Journée mondiale de l'eau: la conscience de la valeur d'une ressource en danger
Cecilia Seppia - Cité du Vatican
«Pour nous, croyants, "sœur eau" n'est pas une marchandise: elle est un symbole universel et une source de vie et de santé. Trop de frères et sœurs ont accès à une eau peu abondante et peut-être polluée! Il est nécessaire de garantir à tous une eau potable et des installations sanitaires», a déclaré le Saint-Père lors de l’Angélus de ce dimanche 21 mars, à la veille de la Journée mondiale de l’eau.
Vers une aggravation du stress hydrique
Cette précieuse ressource naturelle fait encore défaut dans de trop nombreuses régions du monde: plus de 2,2 milliards de personnes n'ont pas accès à l'eau potable et 4,2 milliards ne disposent pas d'installations sanitaires sûres, selon les chiffres des Nations Unies. Par ailleurs, alors que la consommation d'eau a été multipliée par six au cours du siècle dernier et qu'elle augmente à un rythme d'environ 1 % par an, on estime que le changement climatique et la fréquence croissante des événements extrêmes, tels que les tempêtes, les inondations et les sécheresses, aggraveront la situation dans les pays qui souffrent déjà de stress hydrique.
Des rencontres en ligne promues par le Vatican
À l'occasion de cette journée spéciale, le Dicastère pour le Service du Développement humain intégral organise une série de webinaires: du 22 au 26 mars, cinq rendez-vous en ligne auxquels participeront des intervenants issus de congrégations religieuses, de diverses structures de l'Église et d'organisations internationales ou régionales. Ils partageront leurs réflexions et leurs témoignages en s’appuyant sur Aqua fons vitae, un document publié l'an dernier par ce même dicastère pour sensibiliser à la valeur de l’eau. Ce texte décrit notamment trois aspects de l'eau autour desquels s’articuleront les webinaires: l'eau en tant que ressource à usage personnel, un droit qui inclut l'assainissement; l'eau en tant que ressource utilisée dans de nombreuses activités humaines, en particulier l'agriculture et l'industrie; enfin, l'eau en tant que surface, c'est-à-dire tout ce qui concerne les rivières, les eaux souterraines, les lacs, les mers et les océans.
Tebaldo Vinciguerra, en charge des questions environnementales au sein du Dicastère pour le service du développement humain intégral, rappelle combien le dialogue et la collaboration entre Église et institutions sont essentiels face aux défis relatifs à l’eau:
«L'eau, un bien primaire, n'appartient pas à tout le monde, c'est vrai! Il est donc important de profiter de cette journée que les Nations unies ont décidé de célébrer cette année avec le slogan “La valeur de l'eau”. Et je vous assure que ceux qui n'ont pas d'eau pour cuisiner, pour leur hygiène personnelle, mais aussi pour être soignés correctement à l'hôpital, comprennent très bien la valeur de l'eau. Aujourd'hui, plus de 2 milliards de personnes ont un problème d'accès régulier à l'eau potable en quantité et qualité suffisantes, et plus ou moins 4 milliards de personnes ont un problème d'assainissement, selon les chiffres des Nations unies; plus de 600 millions de personnes défèquent en plein air.

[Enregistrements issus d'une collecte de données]

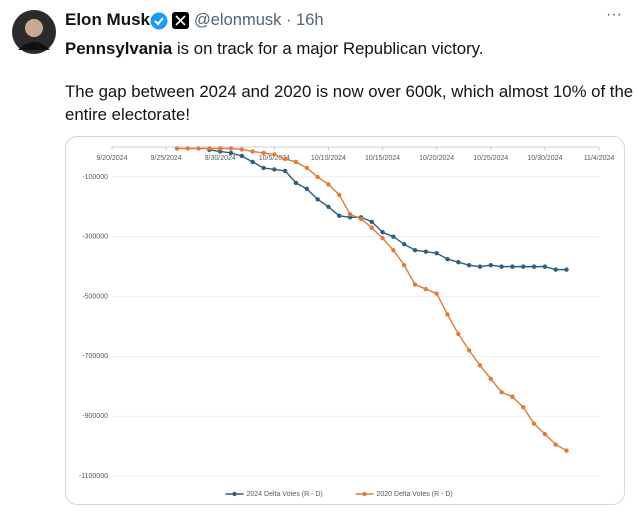 The width and height of the screenshot is (639, 517). I want to click on x-tick-label: 10/25/2024, so click(490, 158).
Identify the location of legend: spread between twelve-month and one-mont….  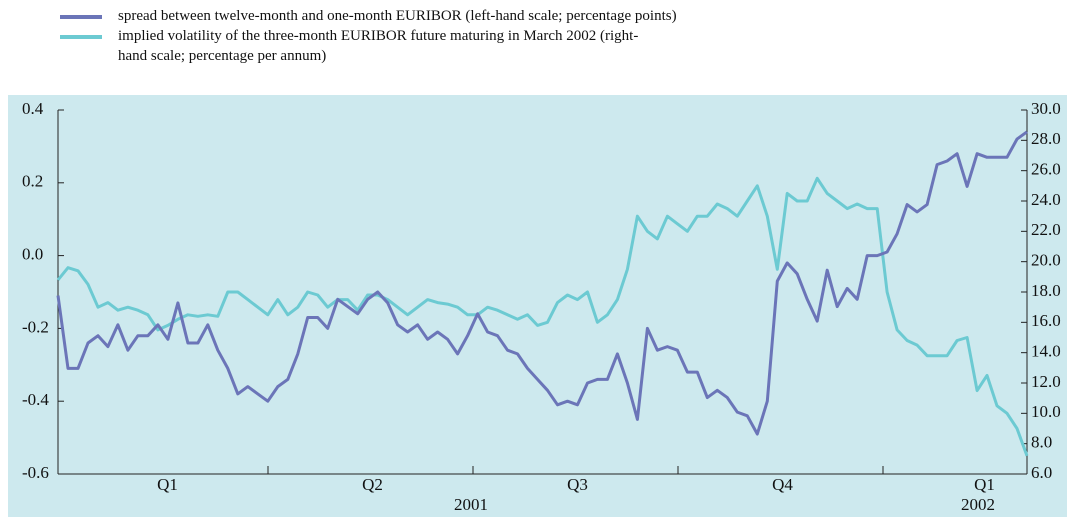
(509, 36).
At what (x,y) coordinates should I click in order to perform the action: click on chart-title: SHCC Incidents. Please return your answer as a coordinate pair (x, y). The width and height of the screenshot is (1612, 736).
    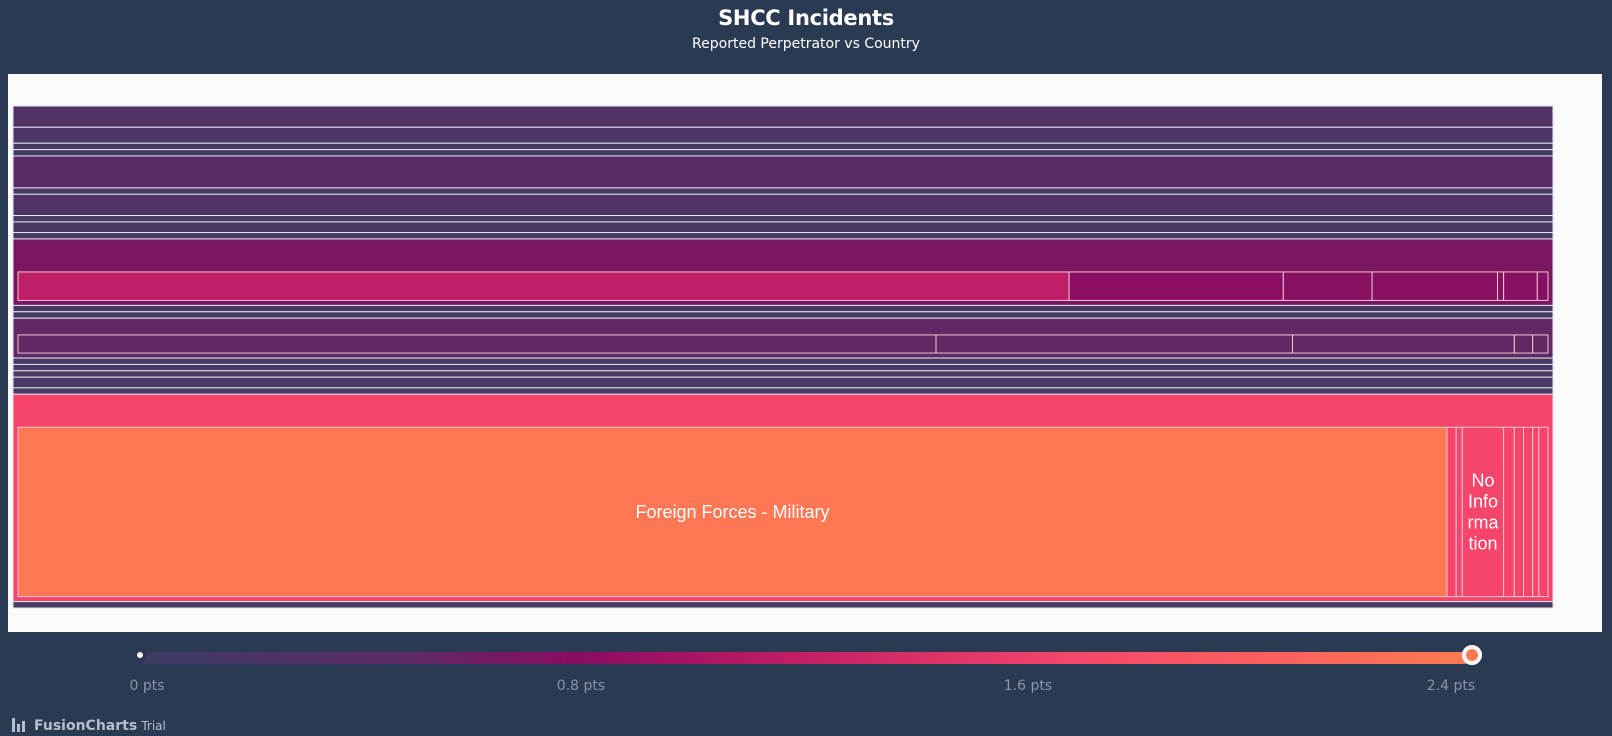
    Looking at the image, I should click on (806, 18).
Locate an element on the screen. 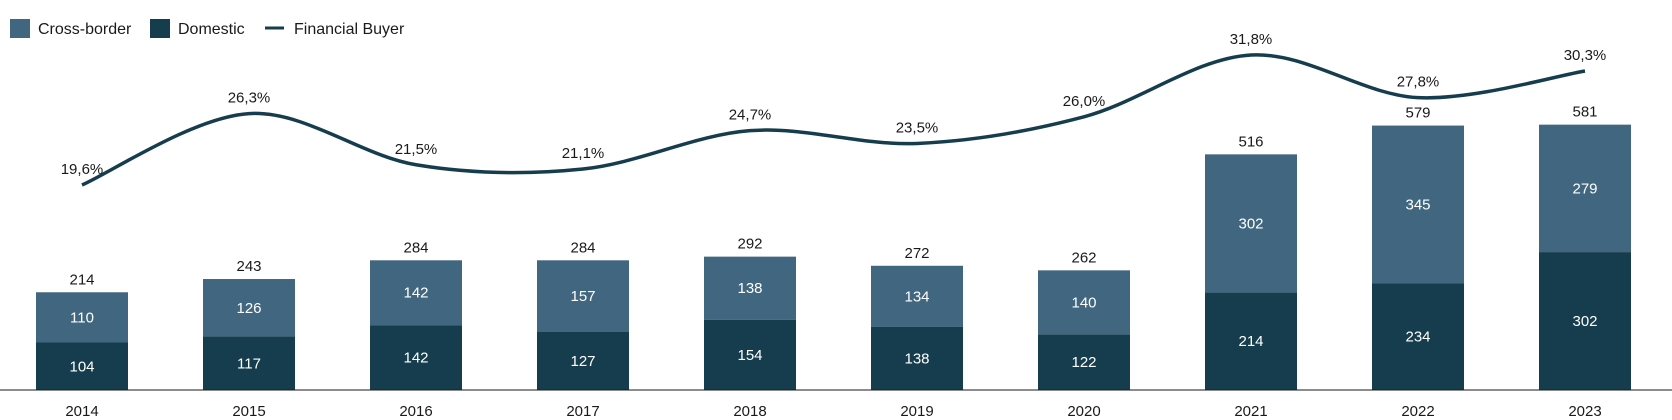  bar-cross-border-2022 is located at coordinates (1418, 204).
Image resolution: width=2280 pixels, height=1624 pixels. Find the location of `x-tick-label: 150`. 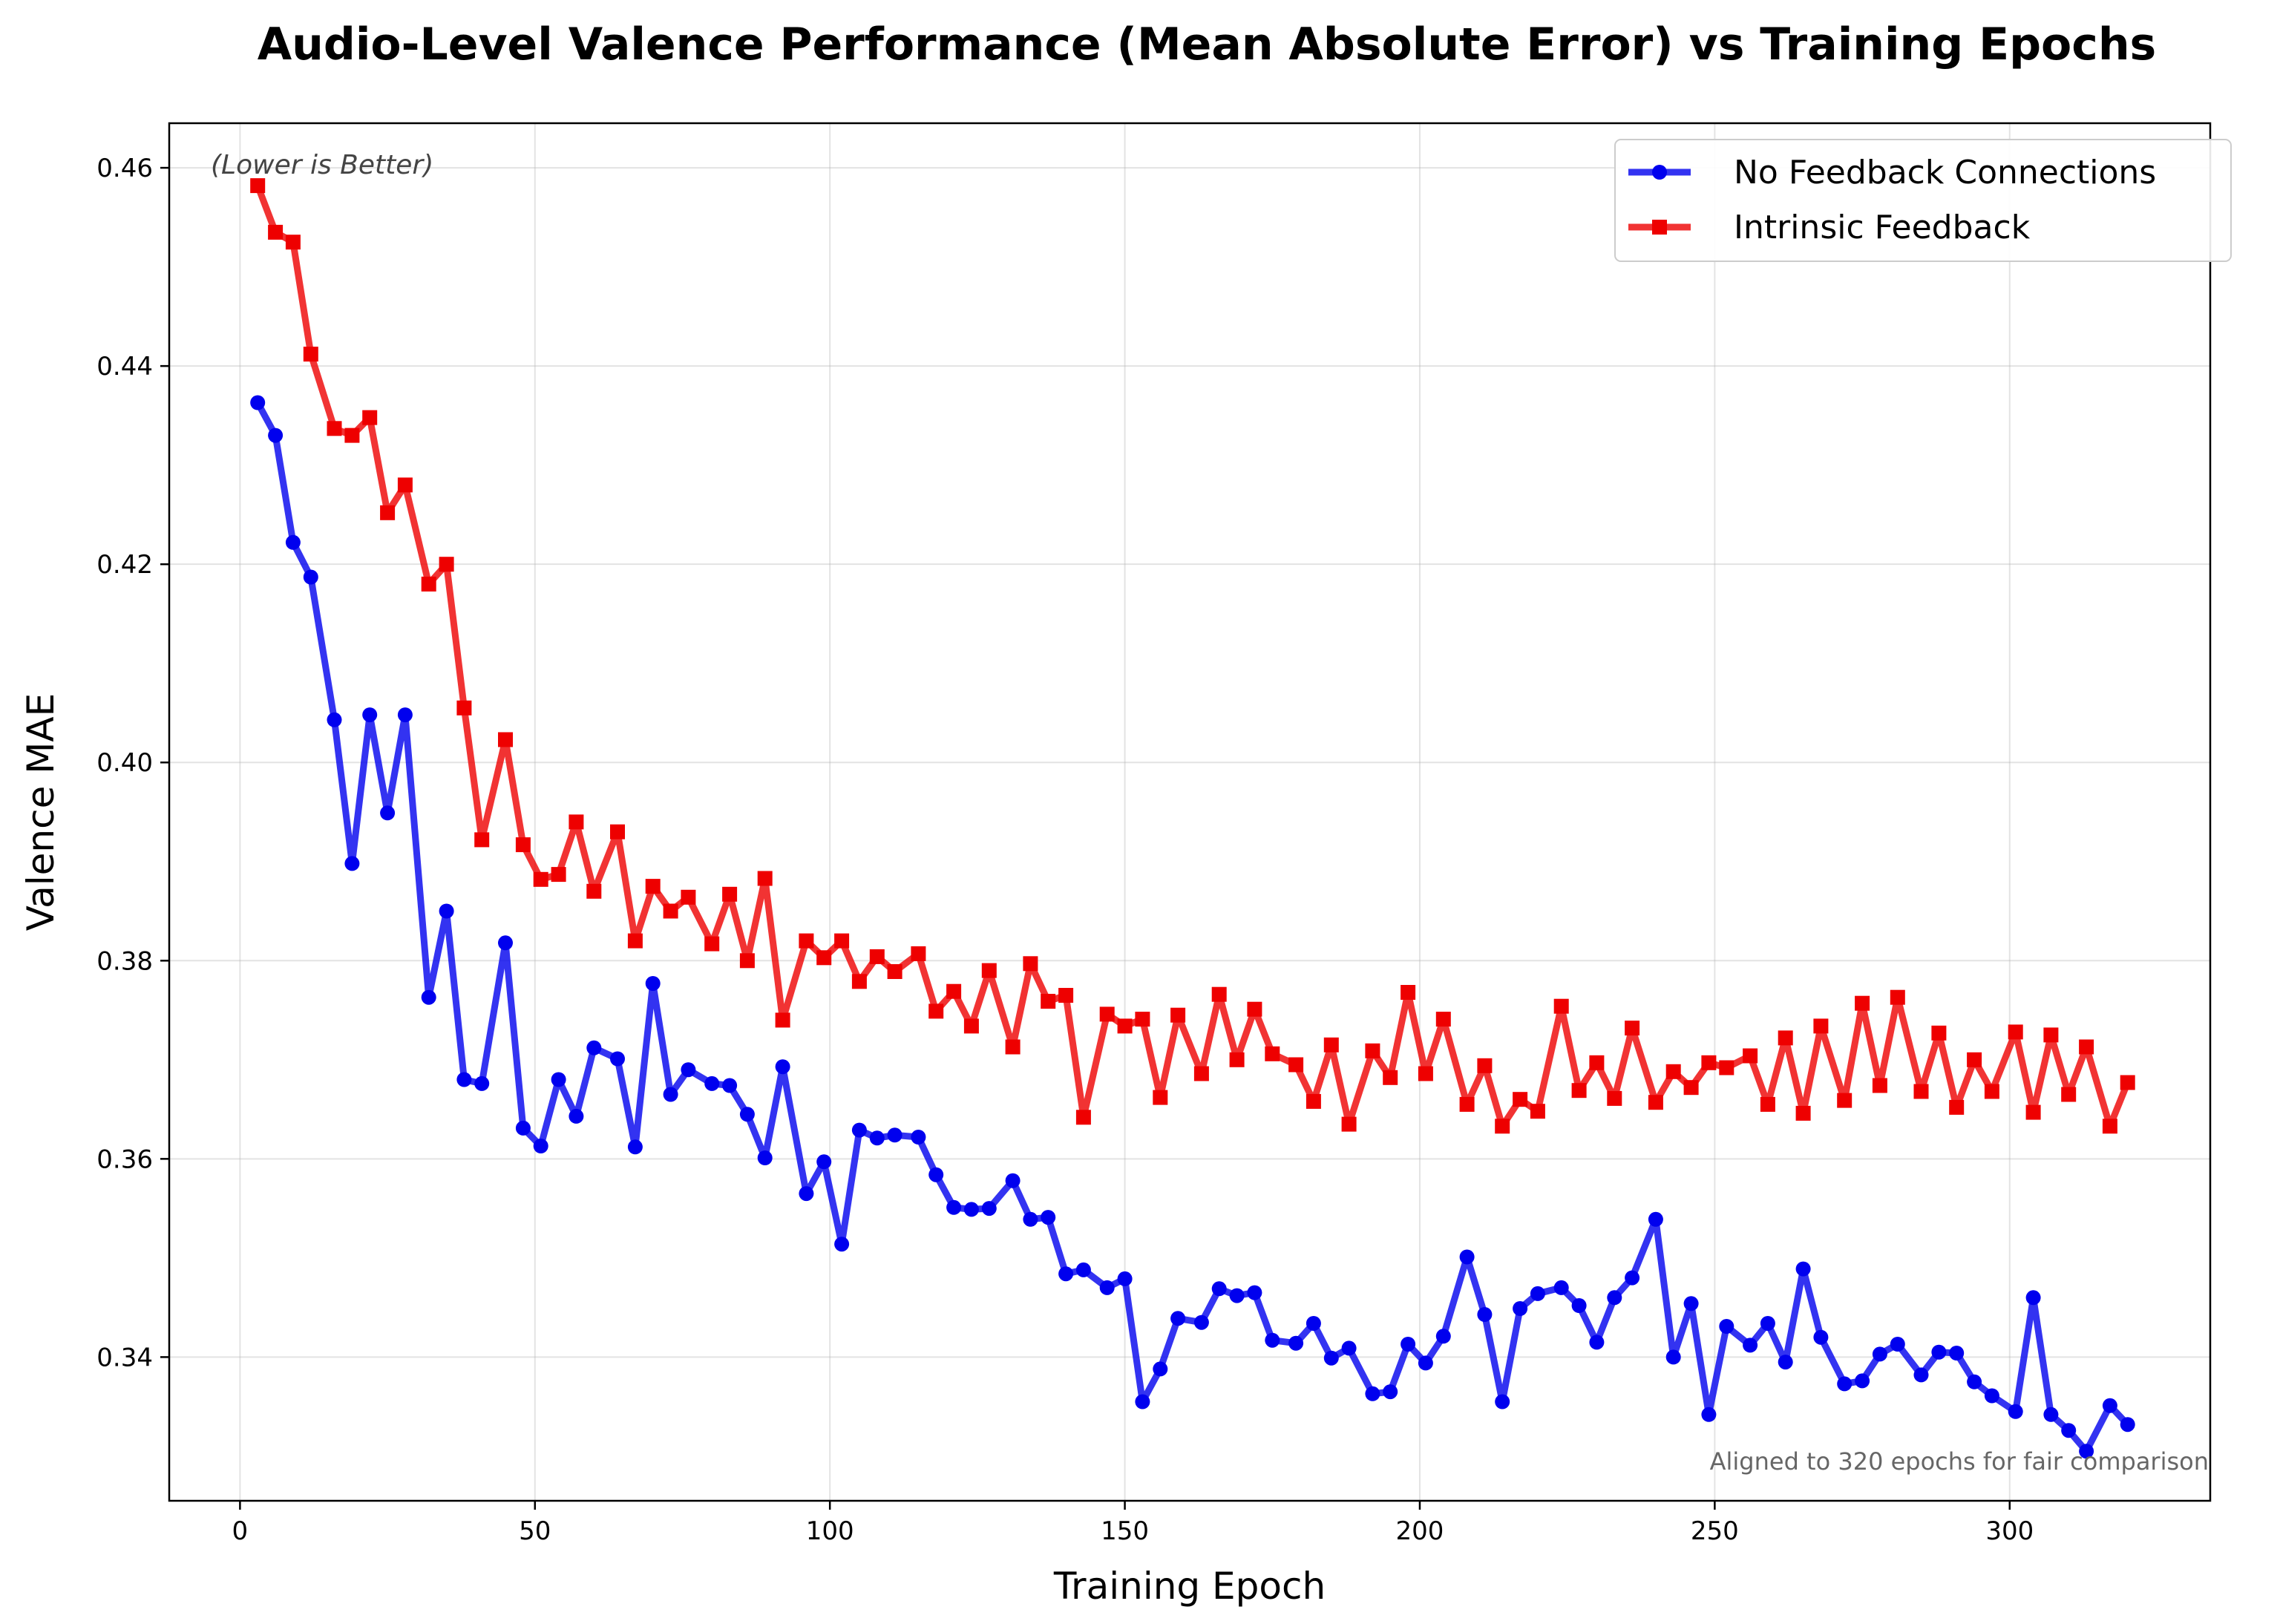

x-tick-label: 150 is located at coordinates (1125, 1531).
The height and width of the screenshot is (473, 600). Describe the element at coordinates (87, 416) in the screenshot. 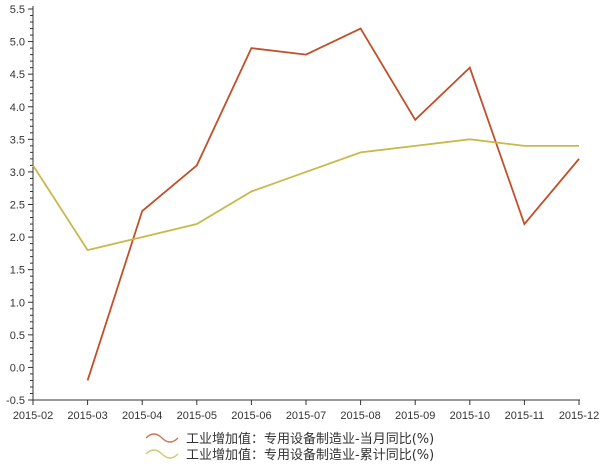

I see `x-tick-label: 2015-03` at that location.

**EXERCICES**
- A) Indiquez si chacune des affirmations suivantes concorde avec le texte sur la Journée mondiale de l'eau, en répondant par oui ou par non et en citant fidèlement les mots du texte qui permettent de trancher. (i) Au cours du siècle dernier, la consommation d'eau a été multipliée par six. (ii) Les webinaires organisés par le Dicastère s'étalent sur sept jours. (iii) Le document Aqua fons vitae a été publié cette année.
- B) Recopiez fidèlement le passage du texte qui va de «Journée mondiale de l'eau: la» jusqu'à «mondiale de l’eau.» inclus.

**CORRIGÉ**
- A)
(i) Oui : « la consommation d'eau a été multipliée par six au cours du siècle dernier ».
(ii) Non : « du 22 au 26 mars, cinq rendez-vous en ligne ».
(iii) Non : « un document publié l'an dernier par ce même dicastère ».

- B)
Journée mondiale de l'eau: la conscience de la valeur d'une ressource en danger
Cecilia Seppia - Cité du Vatican
«Pour nous, croyants, "sœur eau" n'est pas une marchandise: elle est un symbole universel et une source de vie et de santé. Trop de frères et sœurs ont accès à une eau peu abondante et peut-être polluée! Il est nécessaire de garantir à tous une eau potable et des installations sanitaires», a déclaré le Saint-Père lors de l’Angélus de ce dimanche 21 mars, à la veille de la Journée mondiale de l’eau.